"Его цена" | страница 15



Я упорно пытался разозлить его. В его первый день здесь он просто посмотрел на меня так, словно я был ниже него. Маленькие глазки Стефана, и линии, которые испещряли его лоб, были неподвижны. У него была личность чертового бумажного мешка – твердая и безвкусная.

Я мог поспорить, что если когда-нибудь стал бы его начальником, он, наверняка, от меня сбежал бы. Я понимал, что он был на работе и очень серьезно к ней относился, но... не было даже намека на малейшую улыбку.

Казалось, будто дворецкий даже не знал, как она выглядела. Будто он не человек.

За эти годы у нас было несколько лакеев и горничных. Этим людям платили, чтобы они находились здесь и исполняли все капризы моей семьи. Жизнь была скучна, я ничего никогда не делал и всегда находился под пристальным взглядом незнакомцев.

Я привык к ним, но я ненавидел их каждую секунду.

Плюхнувшись лицом вниз на свою королевских размеров кровать, я почувствовал, как мне на спину упала огромная стена из подушек. Ворча себе под нос, я сбросил их на пол.
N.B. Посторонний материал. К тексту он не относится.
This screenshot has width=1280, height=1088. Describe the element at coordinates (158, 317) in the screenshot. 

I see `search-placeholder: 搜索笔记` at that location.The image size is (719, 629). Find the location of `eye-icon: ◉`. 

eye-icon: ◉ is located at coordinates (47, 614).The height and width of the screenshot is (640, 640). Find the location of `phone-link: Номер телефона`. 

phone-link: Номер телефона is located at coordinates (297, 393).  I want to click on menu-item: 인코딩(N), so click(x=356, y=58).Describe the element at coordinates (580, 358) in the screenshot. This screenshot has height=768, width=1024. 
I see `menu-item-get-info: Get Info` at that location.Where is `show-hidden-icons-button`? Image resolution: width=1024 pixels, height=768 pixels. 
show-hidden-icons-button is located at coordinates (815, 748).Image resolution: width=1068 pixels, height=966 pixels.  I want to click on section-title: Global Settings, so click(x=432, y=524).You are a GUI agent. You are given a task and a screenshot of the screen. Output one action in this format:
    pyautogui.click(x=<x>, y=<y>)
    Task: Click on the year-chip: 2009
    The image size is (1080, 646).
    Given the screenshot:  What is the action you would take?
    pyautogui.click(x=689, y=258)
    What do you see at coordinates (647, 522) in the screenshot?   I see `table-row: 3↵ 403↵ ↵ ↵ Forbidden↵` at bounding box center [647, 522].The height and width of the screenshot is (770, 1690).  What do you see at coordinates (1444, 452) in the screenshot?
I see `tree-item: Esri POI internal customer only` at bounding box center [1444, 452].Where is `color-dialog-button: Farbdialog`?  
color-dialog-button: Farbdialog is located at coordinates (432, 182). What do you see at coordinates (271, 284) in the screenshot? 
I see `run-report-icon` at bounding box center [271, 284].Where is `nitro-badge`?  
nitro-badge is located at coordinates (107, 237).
Я никогда не понимал смысл декоративных подушек, и сколько бы я ни жаловался, горничные постоянно складывали их на постель.

Это было смешно; все для галочки и никакой функциональности.

На самом деле, серьезно, для чего они были?

Один раз, я выразил против них протест. Мне было двенадцать, когда я разорвал подушку в клочья, и перья разлетелись вокруг, усыпав всю комнату. Это был сплошной адский беспорядок для горничных, они вычищали их из всех отверстий в течение недели. Я был уверен, что после этого подушки исчезнут, и они исчезли?

Не-а. На следующий день на моей кровати их было в два раза больше. Можно было с уверенностью сказать, что я ненавидел подушки.

Я знал, что это странный пунктик – презирать подушки. Но если бы ваша жизнь была хоть немного наполнена возможностью выбирать, что для вас предпочтительней, то подушки стали бы большим делом.

Когда я опустился на матрас, то мысли о Куппер опустились в мой желудок как тяжелая пища. Ее кожа была как крем, который мне хотелось слизать, а ноги выглядели бесконечными, и я желал, чтобы они крепко обвивались вокруг меня.

Она не собиралась легко сдаваться, но и я не планировал позволить ей уйти.

Мое время было на исходе, мне придется это сделать, сделать наследника, чтобы оставить в истории свой след. Я пытался уговорить маму переубедить отца, но она утверждала, что у нее были связаны руки; она ничего не могла сделать.

Если мама пойдет против воли отца, то он и ее оставит ни с чем. У них был договор – брачный контракт, из-за которого я находился между двух огней. Моя мама забеременела мной, когда была молода. Это не входило в планы отца, никакой ребенок не должен был встать на его пути к карьере. Но вот он – я, одинокий сын, в корпоративном мире. Казалось, словно я был частью его работы, частью его дела. Мой отец относился ко мне, как к чертовому объекту торговли, сколько я себя помнил.